A Memory Hidden in the Fanfare

It is easy to forget, hidden between the folderol and celebration of the holiday. But we don’t forget.

Saturday, July 2, 1938. They were married. They made it to the seventy-fifth year of celebrating their anniversary. Forty-three days later, he left her. Nine months later, she joined him. Today would have been the seventy-ninth such anniversary. i’m betting they are celebrating. Together.

It was a long romance. She pointed him out to her mother as the man she was going to marry. He was in bib-jeans walking home southward toward the square on North Cumberland. It was 1932. He was 18. She was 15. They were in both juniors at Lebanon High School. He had been delayed three years when yellow fever nearly killed him and put him at home until he recovered.

The photo above was in 1936, two years after he dropped out of high school to help support his family when his father could no longer work after contracting tuberculosis. They, with family and friends, went to the Smokies, the go-to place for Lebanon folks back then. Her mother went with them. No hanky-panky back then.

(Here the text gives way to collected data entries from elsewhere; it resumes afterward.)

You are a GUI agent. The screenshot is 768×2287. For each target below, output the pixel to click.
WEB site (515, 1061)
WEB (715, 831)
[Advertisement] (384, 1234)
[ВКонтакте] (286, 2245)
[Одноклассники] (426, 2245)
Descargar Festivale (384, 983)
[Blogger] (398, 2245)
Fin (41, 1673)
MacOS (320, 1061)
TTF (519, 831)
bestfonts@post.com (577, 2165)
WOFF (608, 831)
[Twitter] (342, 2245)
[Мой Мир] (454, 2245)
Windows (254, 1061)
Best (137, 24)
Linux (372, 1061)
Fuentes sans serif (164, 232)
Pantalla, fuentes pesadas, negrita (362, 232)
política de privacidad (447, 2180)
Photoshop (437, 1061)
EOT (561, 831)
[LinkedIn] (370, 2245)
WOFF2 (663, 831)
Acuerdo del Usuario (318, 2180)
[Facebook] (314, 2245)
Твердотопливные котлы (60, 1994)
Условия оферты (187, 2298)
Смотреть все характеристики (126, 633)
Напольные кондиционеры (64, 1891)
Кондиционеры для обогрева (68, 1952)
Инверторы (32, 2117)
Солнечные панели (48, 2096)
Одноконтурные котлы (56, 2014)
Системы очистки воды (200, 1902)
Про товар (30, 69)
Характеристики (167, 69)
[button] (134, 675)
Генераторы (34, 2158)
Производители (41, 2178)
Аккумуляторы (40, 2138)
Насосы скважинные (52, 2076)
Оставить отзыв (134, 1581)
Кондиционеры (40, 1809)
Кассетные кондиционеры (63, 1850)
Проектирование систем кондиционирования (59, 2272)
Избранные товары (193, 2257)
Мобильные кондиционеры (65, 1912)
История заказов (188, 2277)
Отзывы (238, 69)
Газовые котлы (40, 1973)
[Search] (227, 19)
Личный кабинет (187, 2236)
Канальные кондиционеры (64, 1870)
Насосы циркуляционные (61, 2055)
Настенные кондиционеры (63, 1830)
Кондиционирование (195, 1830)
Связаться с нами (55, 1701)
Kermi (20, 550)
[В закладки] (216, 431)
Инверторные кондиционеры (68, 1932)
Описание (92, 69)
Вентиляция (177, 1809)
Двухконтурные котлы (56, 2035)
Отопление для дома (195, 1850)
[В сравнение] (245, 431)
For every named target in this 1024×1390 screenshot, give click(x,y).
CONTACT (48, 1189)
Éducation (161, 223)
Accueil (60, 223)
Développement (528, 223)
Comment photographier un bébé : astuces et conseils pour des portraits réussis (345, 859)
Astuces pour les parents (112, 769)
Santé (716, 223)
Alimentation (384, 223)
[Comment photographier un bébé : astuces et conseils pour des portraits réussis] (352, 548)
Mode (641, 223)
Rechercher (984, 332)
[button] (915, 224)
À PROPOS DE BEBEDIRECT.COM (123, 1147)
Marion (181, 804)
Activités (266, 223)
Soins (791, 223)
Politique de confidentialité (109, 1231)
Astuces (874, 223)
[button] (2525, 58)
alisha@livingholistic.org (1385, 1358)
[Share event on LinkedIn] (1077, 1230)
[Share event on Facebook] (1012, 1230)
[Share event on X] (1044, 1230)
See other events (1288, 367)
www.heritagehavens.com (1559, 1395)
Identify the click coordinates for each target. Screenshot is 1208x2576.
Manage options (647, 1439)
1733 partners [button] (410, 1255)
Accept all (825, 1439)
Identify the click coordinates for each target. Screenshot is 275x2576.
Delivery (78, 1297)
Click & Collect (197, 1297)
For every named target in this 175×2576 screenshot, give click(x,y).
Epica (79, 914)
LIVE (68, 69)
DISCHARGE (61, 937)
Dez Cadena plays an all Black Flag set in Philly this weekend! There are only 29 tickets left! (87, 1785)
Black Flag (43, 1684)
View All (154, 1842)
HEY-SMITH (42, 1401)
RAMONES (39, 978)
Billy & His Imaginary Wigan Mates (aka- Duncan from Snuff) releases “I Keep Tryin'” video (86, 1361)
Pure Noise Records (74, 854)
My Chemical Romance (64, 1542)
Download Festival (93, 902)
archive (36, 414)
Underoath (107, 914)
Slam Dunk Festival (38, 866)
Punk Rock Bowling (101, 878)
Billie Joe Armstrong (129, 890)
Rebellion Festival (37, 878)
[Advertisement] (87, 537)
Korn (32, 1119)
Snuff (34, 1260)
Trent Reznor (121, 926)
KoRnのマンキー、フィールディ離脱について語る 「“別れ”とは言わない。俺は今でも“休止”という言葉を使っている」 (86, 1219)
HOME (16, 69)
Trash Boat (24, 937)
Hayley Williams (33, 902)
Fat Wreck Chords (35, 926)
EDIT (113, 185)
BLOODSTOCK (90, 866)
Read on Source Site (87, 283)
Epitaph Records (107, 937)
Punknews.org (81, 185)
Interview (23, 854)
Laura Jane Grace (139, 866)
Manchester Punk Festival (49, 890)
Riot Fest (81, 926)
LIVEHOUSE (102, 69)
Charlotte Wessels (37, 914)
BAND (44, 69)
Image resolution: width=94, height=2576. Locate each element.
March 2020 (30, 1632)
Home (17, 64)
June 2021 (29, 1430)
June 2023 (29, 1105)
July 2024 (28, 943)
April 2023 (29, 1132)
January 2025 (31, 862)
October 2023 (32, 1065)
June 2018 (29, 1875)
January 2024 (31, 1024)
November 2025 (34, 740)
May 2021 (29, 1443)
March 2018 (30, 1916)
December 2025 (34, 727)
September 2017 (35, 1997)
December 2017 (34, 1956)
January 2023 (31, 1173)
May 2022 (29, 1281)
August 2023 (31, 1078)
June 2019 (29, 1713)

She had an offer to play basketball for the Nashville Business College’s women’s AAU team after she graduated from LHS in 1935. She turned them down. Later she revealed to her daughter the primary reason was she feared another of several women who had eyes on him might steal him away while she was off playing basketball.

They were to be married outside the First Methodist Church but had to move it inside when it rained. Her grandfather, a former circuit rider and retired bishop performed the ceremony. It was the last event his father attended before passing away seven months later.

He returned to work as a mechanic making $13.00 a week. She returned to her job as a teller for Commerce Union Bank earning $22.00 a month. They made it through life never rich in money terms, but never really wanting either. They saved. They worked. They did pretty much everything they wanted to do.

Jimmy and Estelle Jewell had the kind of marriage we all should have. They fit like hand and glove. They loved and they understood each other so they loved some more. Their love spilled over to everyone in their family. In fact, to everyone they met. It was palpable. In fact, it still exists because it spilled over to everyone who knew them.

I could go on and on, but it’s not necessary.

But i will tell you, if you are going to love, you should love like them. Forever. Seventy-nine years and counting.